Korban Didorong Lapor Polisi dan Sarankan Sanksi Kebiri untuk Ketua KPU Hasyim Asy’ari

INDOPOSCO.ID – Pakar komunikasi politik Emrus Sihombing mendorong agar kasus asusila yang dilakukan oleh Ketua Komisi Pemilihan Umum (KPU) tidak hanya berhenti atas pelanggaran etik di Dewan Kehormatan Penyelenggara Pemilu (DKPP), melainkan juga harus masuk dalam ranah pidana.

“Ketua KPU dipecat DKPP soal asusila. Juga sebaiknya korban lapor ke polisi untuk mengusut dugaan tindak pidana asusila tersebut,” kata Emrus dalam pesan singkat yang diterima Indopos.co.id, Kamis (4/7/2024).

Emrus menambahkan, jika nanti dalam proses hukum di pengadilan terbukti adanya tindakan pidana asusila, maka ia menyarankan agar hakim mempertimbangkan untuk menjatuhi vonis hukuman kebiri terhadap pelaku.

“Jika proses hukum terbukti di pengadilan tentang dugaan tindak pidana asusila tersebut dan terjadi lebih dari satu kali, saya menyarankan agar hakim perlu mempertimbangkan salah satu hukuman yaitu sanksi kebiri kepada yang bersangkutan untuk efek jera dan sekaligus mencegah kemungkinan korban berikutnya,” ujarnya.

Sebagaimana diketahui, pada sidang kode etik yang berlangsung pada hari Rabu (3/7/2024), DKPP telah mengeluarkan keputusan untuk memberhentikan Hasyim sebagai Ketua KPU usai terbukti melakukan tindakan asusila kepada salah satu anggota Panitia Pemilihan Luar Negeri (PPLN) Pemilu 2024.

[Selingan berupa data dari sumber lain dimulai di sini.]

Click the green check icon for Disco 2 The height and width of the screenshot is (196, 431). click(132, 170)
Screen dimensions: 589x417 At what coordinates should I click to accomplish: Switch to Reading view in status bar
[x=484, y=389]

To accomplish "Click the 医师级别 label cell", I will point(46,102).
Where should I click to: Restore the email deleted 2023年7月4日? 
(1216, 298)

“Menjatuhkan sanksi pemberhentian tetap kepada teradu Hasyim Asy’ari selaku ketua merangkap anggota Komisi Pemilihan Umum RI terhitung putusan ini dibacakan,” kata Ketua DKPP RI Heddy Lugito dalam sidang pembacaan putusan dugaan pelanggaran Kode Etik Penyelenggaraan Pemilu (KEPP) perkara nomor 90-PKE-DKPP/V/2024 oleh (DKPP) di Kantor DKPP, Jakarta Pusat pada Rabu (3/7/2024).

Selain mengabulkan pengaduan Pengadu dan menjatuhkan sanksi pemberhentian tetap kepada Teradu Hasyim Asy’ari, dalam putusannya, Hendy pun menjelaslan putusan ini akan diteruskan oleh putusan dari Presiden Jokowi.

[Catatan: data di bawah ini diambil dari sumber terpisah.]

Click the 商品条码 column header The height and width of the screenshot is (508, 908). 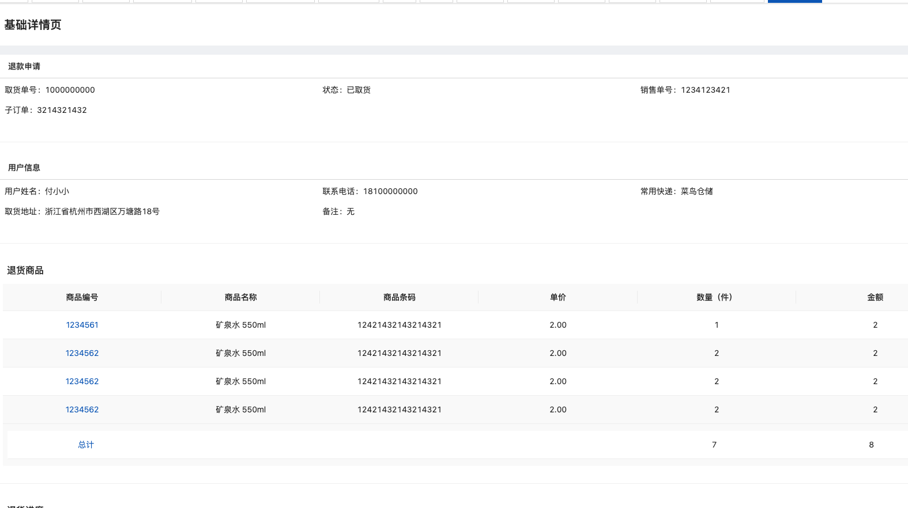400,297
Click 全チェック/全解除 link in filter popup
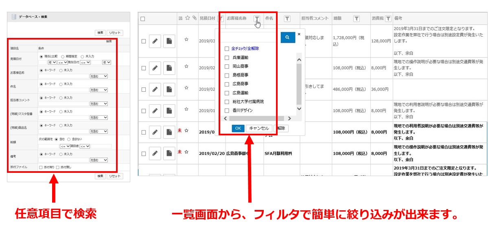495x236 pixels. [245, 49]
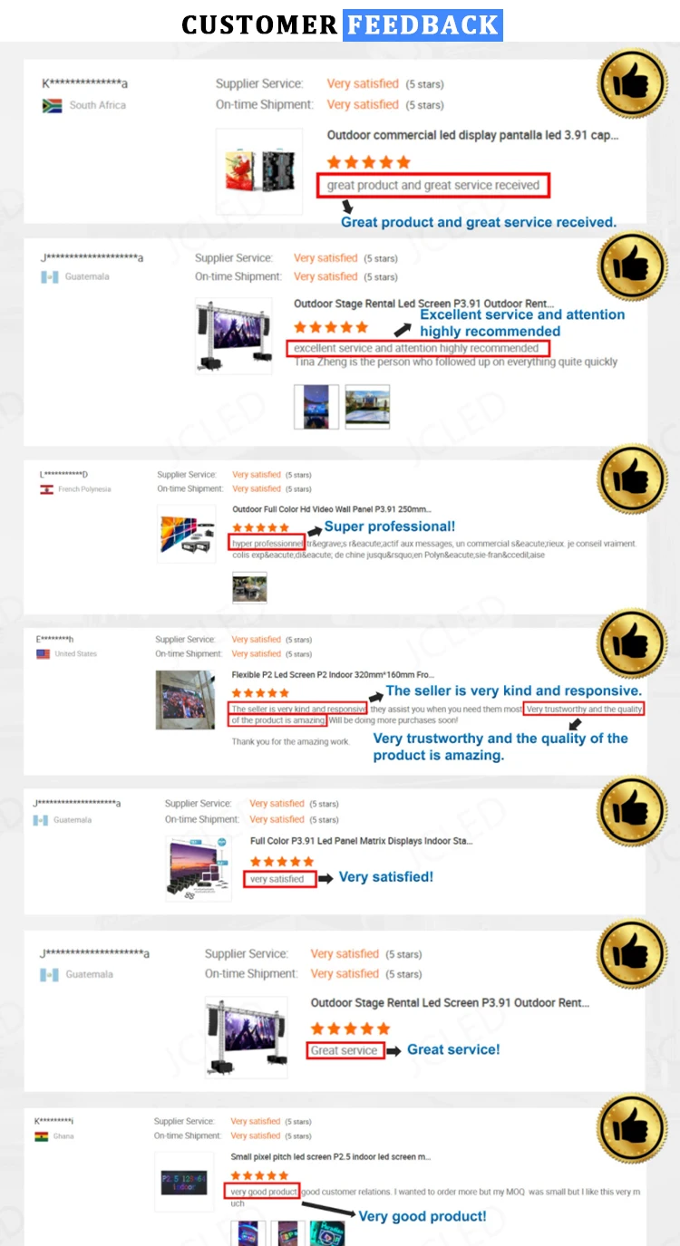680x1246 pixels.
Task: Open Outdoor Full Color Hd Video Wall link
Action: click(x=332, y=509)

“Presiden Republik Indonesia untuk melaksanakan putusan ini paling lama tujuh hari setalah putusan ini dibacakan,” ucap Heddy yang kemudian diikuti ketukan palu.

Kasus ini sendiri diadukan oleh korban yang memberikan kuasa kepada Aristo Pangaribuan, Uli Pangaribuan, Abdul Toni, dkk. Pengadu mengadukan Ketua KPU RI Hasyim Asy’ari. Dalam pokok aduan, Teradu (Hasyim) diadukan mengutamakan kepentingan pribadi dan memberikan perlakuan khusus kepada Pengadu (korban) yang bekerja sebagai anggota PPLN di salah satu negara Eropa.

Selain itu, Teradu juga diduga telah menggunakan relasi kuasa untuk mendekati dan menjalin hubungan dengan Pengadu. Meski demikian, Teradu membantah semua dalil Pengadu tersebut karena bersifat subjektif dan mengada-ada.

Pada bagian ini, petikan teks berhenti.